→ Selected extract:
####

Dig Data Security Platform enhancements secure LLM architectures
Dig Security announced enhancements to the Dig Data Security Platform, including new capabilities to secure Large Language Model (LLM) architectures.
Dig’s DSPM solution now enables customers to train and deploy LLMs while upholding data security, privacy, and compliance, maintaining visibility and control over the data being passed to relevant AI models, and preventing inadvertent data exposure during model training or deployment.
As LLMs become more mainstream, many enterprises are exploring use cases that feed the company’s proprietary data to a large language model rather than relying on general-purpose chatbots. Despite the benefits, this poses security and compliance risks if the information used for fine-tuning, training, or embedding contains sensitive data.
“The use of generative AI remains the biggest tech story of 2023. Despite the value, training and deploying LLMs and generative AI also introduces new security hazards, especially when these tools are given access to enterprise data,” said Dan Benjamin, CEO, Dig Security. “We are proud to provide capabilities that allow enterprises to innovate securely–to train and deploy LLMs while maintaining data security, privacy, and compliance.”
In addition to the risks of sensitive data exposure, once contaminated data has gone into the model, the only real recourse is deleting the model and retraining a new one. This makes the costs of error exceedingly high.
To help enterprises secure their LLM architectures, Dig added a range of cloud data security capabilities to the Dig Data Security Platform. With Dig, customers can:
- Monitor the data going into a model: Dig’s DSPM scans every database and bucket in a company’s cloud accounts, detects and classifies sensitive data (PII, PCI, etc.), and shows which users and roles can access the data. This can quickly reveal whether sensitive data is being used to train, fine-tune, or inform the responses of AI models. Security teams can then earmark models that are at higher risk of leaking sensitive information.

####

→ Study material:
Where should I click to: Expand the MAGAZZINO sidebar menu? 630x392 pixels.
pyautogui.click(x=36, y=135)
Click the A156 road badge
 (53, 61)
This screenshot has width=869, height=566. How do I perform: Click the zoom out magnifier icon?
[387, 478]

####

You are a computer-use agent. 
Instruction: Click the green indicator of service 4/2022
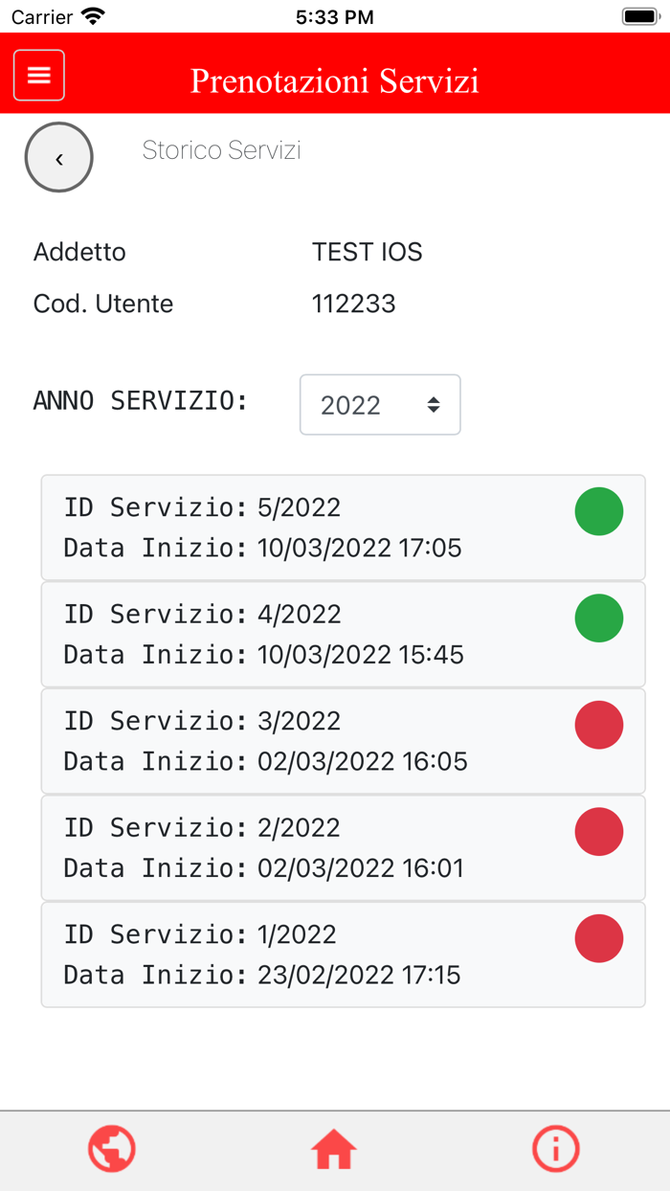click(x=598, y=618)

####

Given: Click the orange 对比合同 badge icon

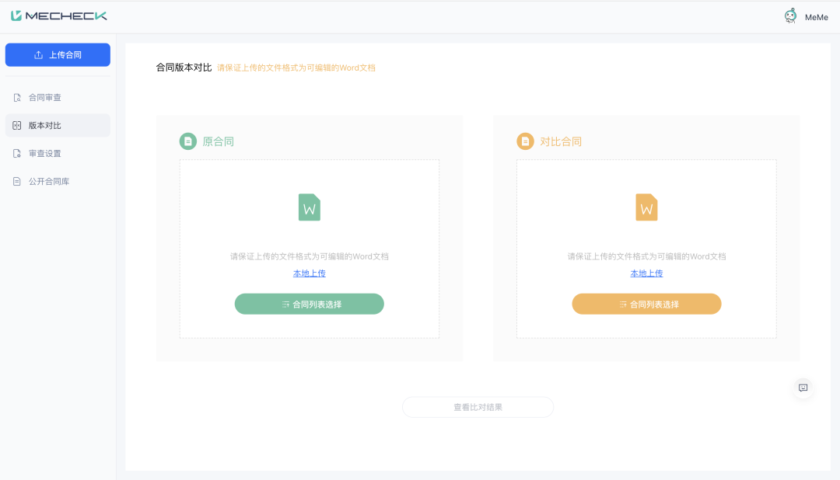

####

→ Required tasks:
- 1) Decide whether each statement agrees with the Dig Security announcement. For each, answer yes or no and quote the words of the text that settle it.
(a) Dig's DSPM scans every database and bucket in a company's cloud accounts.
(b) Contaminated data can be removed from a model without deleting and retraining it.
(c) Dan Benjamin is the CTO of Dig Security.
- 2) Retype the part of the Dig Security announcement starting at "To help enterprises" and ending at "leaking sensitive information.".

→ Completed exercise:
- 1)
(a) Yes: "Dig’s DSPM scans every database and bucket in a company’s cloud accounts"
(b) No: "once contaminated data has gone into the model, the only real recourse is deleting the model and retraining a new one"
(c) No: "said Dan Benjamin, CEO, Dig Security"

- 2)
To help enterprises secure their LLM architectures, Dig added a range of cloud data security capabilities to the Dig Data Security Platform. With Dig, customers can:
- Monitor the data going into a model: Dig’s DSPM scans every database and bucket in a company’s cloud accounts, detects and classifies sensitive data (PII, PCI, etc.), and shows which users and roles can access the data. This can quickly reveal whether sensitive data is being used to train, fine-tune, or inform the responses of AI models. Security teams can then earmark models that are at higher risk of leaking sensitive information.